--- BEGIN SUPPLIED RECORDS ---

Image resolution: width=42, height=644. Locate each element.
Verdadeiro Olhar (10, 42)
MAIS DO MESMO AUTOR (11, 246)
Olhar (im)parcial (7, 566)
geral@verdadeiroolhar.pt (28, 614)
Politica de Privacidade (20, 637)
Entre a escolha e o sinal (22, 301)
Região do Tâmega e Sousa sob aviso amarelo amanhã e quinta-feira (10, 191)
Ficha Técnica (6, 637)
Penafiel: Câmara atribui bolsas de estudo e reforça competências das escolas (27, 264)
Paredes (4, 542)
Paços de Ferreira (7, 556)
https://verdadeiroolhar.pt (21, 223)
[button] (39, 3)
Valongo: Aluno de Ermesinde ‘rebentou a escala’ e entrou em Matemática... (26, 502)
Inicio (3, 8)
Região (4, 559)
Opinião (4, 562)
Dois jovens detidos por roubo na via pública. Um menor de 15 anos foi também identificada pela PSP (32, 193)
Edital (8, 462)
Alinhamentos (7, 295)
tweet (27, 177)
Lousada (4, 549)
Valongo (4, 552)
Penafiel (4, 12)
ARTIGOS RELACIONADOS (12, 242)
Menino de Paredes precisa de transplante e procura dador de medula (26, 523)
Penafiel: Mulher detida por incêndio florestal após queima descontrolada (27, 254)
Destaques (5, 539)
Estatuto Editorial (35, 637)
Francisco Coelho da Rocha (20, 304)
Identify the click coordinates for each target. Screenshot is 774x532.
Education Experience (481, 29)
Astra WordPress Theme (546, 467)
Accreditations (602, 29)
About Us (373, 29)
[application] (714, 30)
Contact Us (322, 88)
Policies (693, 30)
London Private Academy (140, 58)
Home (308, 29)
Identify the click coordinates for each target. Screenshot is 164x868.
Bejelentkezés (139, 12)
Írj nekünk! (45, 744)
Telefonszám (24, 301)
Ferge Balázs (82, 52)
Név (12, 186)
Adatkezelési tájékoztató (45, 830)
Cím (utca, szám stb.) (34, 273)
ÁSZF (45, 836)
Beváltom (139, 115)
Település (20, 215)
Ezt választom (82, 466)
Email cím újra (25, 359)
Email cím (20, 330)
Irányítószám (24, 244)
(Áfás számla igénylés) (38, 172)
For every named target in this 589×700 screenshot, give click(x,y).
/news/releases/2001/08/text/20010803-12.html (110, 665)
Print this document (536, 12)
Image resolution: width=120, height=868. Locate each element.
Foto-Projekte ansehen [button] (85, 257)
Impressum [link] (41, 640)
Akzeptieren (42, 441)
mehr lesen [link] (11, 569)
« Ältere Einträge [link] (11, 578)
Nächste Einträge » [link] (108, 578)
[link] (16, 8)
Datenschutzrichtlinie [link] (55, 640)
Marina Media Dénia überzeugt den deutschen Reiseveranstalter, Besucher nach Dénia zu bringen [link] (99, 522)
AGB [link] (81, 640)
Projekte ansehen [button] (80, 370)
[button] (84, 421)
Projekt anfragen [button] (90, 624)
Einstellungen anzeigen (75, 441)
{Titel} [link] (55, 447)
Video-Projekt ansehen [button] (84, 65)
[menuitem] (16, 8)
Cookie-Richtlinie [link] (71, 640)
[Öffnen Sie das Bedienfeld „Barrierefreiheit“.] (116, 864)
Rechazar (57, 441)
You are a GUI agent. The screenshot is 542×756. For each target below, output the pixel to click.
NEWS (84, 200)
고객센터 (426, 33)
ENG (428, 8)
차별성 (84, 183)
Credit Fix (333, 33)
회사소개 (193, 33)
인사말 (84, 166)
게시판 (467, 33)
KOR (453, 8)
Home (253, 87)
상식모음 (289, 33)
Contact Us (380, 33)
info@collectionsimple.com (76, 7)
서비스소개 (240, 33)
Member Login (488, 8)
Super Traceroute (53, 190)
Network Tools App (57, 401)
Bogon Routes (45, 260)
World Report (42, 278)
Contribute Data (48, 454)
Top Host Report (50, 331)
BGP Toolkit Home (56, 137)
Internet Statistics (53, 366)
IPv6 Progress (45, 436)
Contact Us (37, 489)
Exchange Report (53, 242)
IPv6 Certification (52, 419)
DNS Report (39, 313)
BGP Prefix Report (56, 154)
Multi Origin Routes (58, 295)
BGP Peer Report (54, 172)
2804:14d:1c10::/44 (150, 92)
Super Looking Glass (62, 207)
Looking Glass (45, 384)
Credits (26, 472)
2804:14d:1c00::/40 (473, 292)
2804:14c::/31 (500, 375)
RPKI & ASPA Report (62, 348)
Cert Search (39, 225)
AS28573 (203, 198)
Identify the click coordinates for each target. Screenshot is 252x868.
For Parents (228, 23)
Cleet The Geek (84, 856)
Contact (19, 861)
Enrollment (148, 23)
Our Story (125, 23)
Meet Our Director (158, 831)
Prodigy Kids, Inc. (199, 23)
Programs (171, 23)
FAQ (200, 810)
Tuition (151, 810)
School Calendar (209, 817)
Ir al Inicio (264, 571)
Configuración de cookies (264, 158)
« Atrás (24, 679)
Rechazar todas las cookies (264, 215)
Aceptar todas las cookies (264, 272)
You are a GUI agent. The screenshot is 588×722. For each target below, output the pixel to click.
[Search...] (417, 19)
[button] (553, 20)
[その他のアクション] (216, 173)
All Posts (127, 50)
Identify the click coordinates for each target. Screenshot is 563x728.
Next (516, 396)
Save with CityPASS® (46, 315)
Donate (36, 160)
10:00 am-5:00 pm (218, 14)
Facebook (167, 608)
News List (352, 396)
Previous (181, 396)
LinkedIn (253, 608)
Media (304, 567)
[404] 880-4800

--- END SUPPLIED RECORDS ---

*OBJECTIVE*. Please rewrite the items above, putting "tap coordinates" in place of every "click coordinates" and keeping everything else the same.

*ANSWER FOR THIS EXERCISE*.
Image resolution: width=42, height=644. Locate each element.
Verdadeiro Olhar (10, 42)
MAIS DO MESMO AUTOR (11, 246)
Olhar (im)parcial (7, 566)
geral@verdadeiroolhar.pt (28, 614)
Politica de Privacidade (20, 637)
Entre a escolha e o sinal (22, 301)
Região do Tâmega e Sousa sob aviso amarelo amanhã e quinta-feira (10, 191)
Ficha Técnica (6, 637)
Penafiel: Câmara atribui bolsas de estudo e reforça competências das escolas (27, 264)
Paredes (4, 542)
Paços de Ferreira (7, 556)
https://verdadeiroolhar.pt (21, 223)
[button] (39, 3)
Valongo: Aluno de Ermesinde ‘rebentou a escala’ e entrou em Matemática... (26, 502)
Inicio (3, 8)
Região (4, 559)
Opinião (4, 562)
Dois jovens detidos por roubo na via pública. Um menor de 15 anos foi também identificada pela PSP (32, 193)
Edital (8, 462)
Alinhamentos (7, 295)
tweet (27, 177)
Lousada (4, 549)
Valongo (4, 552)
Penafiel (4, 12)
ARTIGOS RELACIONADOS (12, 242)
Menino de Paredes precisa de transplante e procura dador de medula (26, 523)
Penafiel: Mulher detida por incêndio florestal após queima descontrolada (27, 254)
Destaques (5, 539)
Estatuto Editorial (35, 637)
Francisco Coelho da Rocha (20, 304)
Identify the tap coordinates for each target. Screenshot is 774x532.
Education Experience (481, 29)
Astra WordPress Theme (546, 467)
Accreditations (602, 29)
About Us (373, 29)
[application] (714, 30)
Contact Us (322, 88)
Policies (693, 30)
London Private Academy (140, 58)
Home (308, 29)
Identify the tap coordinates for each target. Screenshot is 164x868.
Bejelentkezés (139, 12)
Írj nekünk! (45, 744)
Telefonszám (24, 301)
Ferge Balázs (82, 52)
Név (12, 186)
Adatkezelési tájékoztató (45, 830)
Cím (utca, szám stb.) (34, 273)
ÁSZF (45, 836)
Beváltom (139, 115)
Település (20, 215)
Ezt választom (82, 466)
Email cím újra (25, 359)
Email cím (20, 330)
Irányítószám (24, 244)
(Áfás számla igénylés) (38, 172)
For every named target in this 589×700 screenshot, give click(x,y).
/news/releases/2001/08/text/20010803-12.html (110, 665)
Print this document (536, 12)
Image resolution: width=120, height=868. Locate each element.
Foto-Projekte ansehen [button] (85, 257)
Impressum [link] (41, 640)
Akzeptieren (42, 441)
mehr lesen [link] (11, 569)
« Ältere Einträge [link] (11, 578)
Nächste Einträge » [link] (108, 578)
[link] (16, 8)
Datenschutzrichtlinie [link] (55, 640)
Marina Media Dénia überzeugt den deutschen Reiseveranstalter, Besucher nach Dénia zu bringen [link] (99, 522)
AGB [link] (81, 640)
Projekte ansehen [button] (80, 370)
[button] (84, 421)
Projekt anfragen [button] (90, 624)
Einstellungen anzeigen (75, 441)
{Titel} [link] (55, 447)
Video-Projekt ansehen [button] (84, 65)
[menuitem] (16, 8)
Cookie-Richtlinie [link] (71, 640)
[Öffnen Sie das Bedienfeld „Barrierefreiheit“.] (116, 864)
Rechazar (57, 441)
You are a GUI agent. The screenshot is 542×756. For each target below, output the pixel to click.
NEWS (84, 200)
고객센터 (426, 33)
ENG (428, 8)
차별성 (84, 183)
Credit Fix (333, 33)
회사소개 (193, 33)
인사말 (84, 166)
게시판 (467, 33)
KOR (453, 8)
Home (253, 87)
상식모음 (289, 33)
Contact Us (380, 33)
info@collectionsimple.com (76, 7)
서비스소개 (240, 33)
Member Login (488, 8)
Super Traceroute (53, 190)
Network Tools App (57, 401)
Bogon Routes (45, 260)
World Report (42, 278)
Contribute Data (48, 454)
Top Host Report (50, 331)
BGP Toolkit Home (56, 137)
Internet Statistics (53, 366)
IPv6 Progress (45, 436)
Contact Us (37, 489)
Exchange Report (53, 242)
IPv6 Certification (52, 419)
DNS Report (39, 313)
BGP Prefix Report (56, 154)
Multi Origin Routes (58, 295)
BGP Peer Report (54, 172)
2804:14d:1c10::/44 (150, 92)
Super Looking Glass (62, 207)
Looking Glass (45, 384)
Credits (26, 472)
2804:14d:1c00::/40 (473, 292)
2804:14c::/31 (500, 375)
RPKI & ASPA Report (62, 348)
Cert Search (39, 225)
AS28573 (203, 198)
Identify the tap coordinates for each target. Screenshot is 252x868.
For Parents (228, 23)
Cleet The Geek (84, 856)
Contact (19, 861)
Enrollment (148, 23)
Our Story (125, 23)
Meet Our Director (158, 831)
Prodigy Kids, Inc. (199, 23)
Programs (171, 23)
FAQ (200, 810)
Tuition (151, 810)
School Calendar (209, 817)
Ir al Inicio (264, 571)
Configuración de cookies (264, 158)
« Atrás (24, 679)
Rechazar todas las cookies (264, 215)
Aceptar todas las cookies (264, 272)
You are a GUI agent. The screenshot is 588×722. For each target below, output the pixel to click.
[Search...] (417, 19)
[button] (553, 20)
[その他のアクション] (216, 173)
All Posts (127, 50)
Identify the tap coordinates for each target. Screenshot is 563x728.
Next (516, 396)
Save with CityPASS® (46, 315)
Donate (36, 160)
10:00 am-5:00 pm (218, 14)
Facebook (167, 608)
News List (352, 396)
Previous (181, 396)
LinkedIn (253, 608)
Media (304, 567)
[404] 880-4800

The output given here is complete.